Have I fried my car stereo?
November 22, 2007 5:50 PM   Subscribe

Have I fried my car stereo? Exposed wires crossed, and then no more music...

I had successfully installed my car stereo, by recycling the old wiring harness from my old head unit, chopping the wires and reattaching them to the new unit. I reattached the battery cables to check it. Everything worked fine.

Then when I was taping up the exposed wires with electrical tape two of them must have touched causing some sort of short circuit, and just like that, it died. Obviously, I should have removed the battery cable again while taping the wires.

Is it repairable? I’ve unplugged everything and reattached it all, checked the fuse on the stereo and it seems fine, but I get no response from the stereo now, except I can hear the cd player spinning up. My guess is either exposed part of the ground wire or the battery wire has come in contact with one of the other exposed wires and shorted the whole thing.

Is there any way I can fix this or should I cut my losses (the stereo only cost me $80) and buy another unit?
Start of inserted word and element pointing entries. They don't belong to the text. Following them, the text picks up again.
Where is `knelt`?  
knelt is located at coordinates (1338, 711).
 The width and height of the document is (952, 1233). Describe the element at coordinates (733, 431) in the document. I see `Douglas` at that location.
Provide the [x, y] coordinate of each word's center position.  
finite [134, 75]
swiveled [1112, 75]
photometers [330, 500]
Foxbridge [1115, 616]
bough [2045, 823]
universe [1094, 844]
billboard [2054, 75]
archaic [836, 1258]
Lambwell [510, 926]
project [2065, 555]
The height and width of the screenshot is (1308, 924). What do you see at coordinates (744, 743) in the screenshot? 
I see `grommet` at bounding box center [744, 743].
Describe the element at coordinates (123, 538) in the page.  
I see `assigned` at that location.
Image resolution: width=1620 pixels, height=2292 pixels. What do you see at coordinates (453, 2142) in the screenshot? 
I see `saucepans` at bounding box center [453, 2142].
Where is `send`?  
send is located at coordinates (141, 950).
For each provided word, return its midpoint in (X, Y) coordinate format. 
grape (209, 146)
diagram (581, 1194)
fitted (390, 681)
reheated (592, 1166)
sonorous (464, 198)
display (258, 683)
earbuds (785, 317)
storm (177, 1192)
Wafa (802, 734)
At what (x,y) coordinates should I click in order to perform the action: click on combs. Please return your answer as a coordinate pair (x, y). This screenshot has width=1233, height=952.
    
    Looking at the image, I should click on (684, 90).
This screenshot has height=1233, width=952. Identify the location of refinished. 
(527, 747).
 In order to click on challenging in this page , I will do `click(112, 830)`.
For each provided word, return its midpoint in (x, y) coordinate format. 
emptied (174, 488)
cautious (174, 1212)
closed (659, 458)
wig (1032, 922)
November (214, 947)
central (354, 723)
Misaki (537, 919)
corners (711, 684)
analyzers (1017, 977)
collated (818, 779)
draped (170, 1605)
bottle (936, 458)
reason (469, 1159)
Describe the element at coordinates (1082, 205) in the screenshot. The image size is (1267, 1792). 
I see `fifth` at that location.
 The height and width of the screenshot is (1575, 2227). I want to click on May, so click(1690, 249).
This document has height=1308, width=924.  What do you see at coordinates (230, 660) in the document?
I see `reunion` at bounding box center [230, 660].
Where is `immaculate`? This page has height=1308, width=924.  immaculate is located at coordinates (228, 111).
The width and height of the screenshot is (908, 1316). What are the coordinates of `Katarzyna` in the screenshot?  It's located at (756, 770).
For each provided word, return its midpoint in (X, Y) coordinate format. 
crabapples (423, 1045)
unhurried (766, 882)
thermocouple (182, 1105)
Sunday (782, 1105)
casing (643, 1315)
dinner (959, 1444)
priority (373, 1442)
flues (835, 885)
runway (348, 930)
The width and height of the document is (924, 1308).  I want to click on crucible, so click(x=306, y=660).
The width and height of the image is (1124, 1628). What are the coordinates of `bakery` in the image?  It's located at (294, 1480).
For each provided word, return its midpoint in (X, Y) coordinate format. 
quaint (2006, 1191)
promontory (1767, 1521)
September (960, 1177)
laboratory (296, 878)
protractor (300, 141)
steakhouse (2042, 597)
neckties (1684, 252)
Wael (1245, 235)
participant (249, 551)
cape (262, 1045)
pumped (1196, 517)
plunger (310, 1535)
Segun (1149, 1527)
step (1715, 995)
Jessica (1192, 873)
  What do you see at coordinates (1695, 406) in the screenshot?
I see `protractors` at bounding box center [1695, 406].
I would appreciate the hive mind’ thoughts on which wires may have crossed and if there is any way of fixing this.
posted by robotot to Technology (8 answers total) 1 user marked this as a favorite
Best answer: Check your car fuses.
posted by weapons-grade pandemonium at 6:09 PM on November 22, 2007

Response by poster: car fuses? They'd be the flat coloured plastic ones? How does one tell if they are blown?
posted by robotot at 6:23 PM on November 22, 2007

Best answer: Hold them up under a bright light to check them for damage... but it's usually wiser to replace it with a known good fuse and see if that helps, or put the suspect fuse in another circuit and see if it powers that circuit ok.
posted by chips ahoy at 6:38 PM on November 22, 2007

Best answer: You don't say if your CD player is a separate changer, or in the head unit itself. If it's separate, I'd say check fuses as wgp suggested, but if the CD you hear spinning up is the one in the head unit and the rest of the controls are unresponsive, it's likely FUBAR.

Flat plastic car fuses can be seen easily if they're blown -- pull them out and look at the side. The metal strip running through them will be separated, usually accompanied by burny/melty-looking area.

And, as a fellow lazy electrical car knob ( :-) who's done exactly the same thing, when you're testing, in the future just wrap one of the pairs of wires.
posted by liquado at 7:39 PM on November 22, 2007

Response by poster: Liquado: It's the head unit itself. I'll check the fuses anyway, but I don't hold out much hope. I've already begun shopping for a replacement.
posted by robotot at 8:21 PM on November 22, 2007

What chips ahoy said applies to checking the fuse on the stereo as well. Sometimes a visual inspection is not good enough. Pop another fuse in, or even short it out for a quick double check.
posted by weapons-grade pandemonium at 8:33 PM on November 22, 2007

You don't say what car it is.

If it's a newer one, they often times have separate amps that would probably have their own fuses. Stuffed under a seat or stuck in a panel somewhere. If your head unit is working, but you're not getting sound, I'd bet on this.

If you have an older car with no amps, I'd say you have the wires hooked up wrong. Electronics are pretty resilient nowadays. Hooking things up backwards won't fry anything anymore, there are protections for that. I'd look at the diagram again.
posted by sanka at 8:40 PM on November 22, 2007

Response by poster: Weapons/ liquado/ and chips ahoy: It was a fuse. $2 later and it works fine. Thanks, you saved me from buying a whole new unit...which would have been cool, but I really couldn't afford it. You guys rock.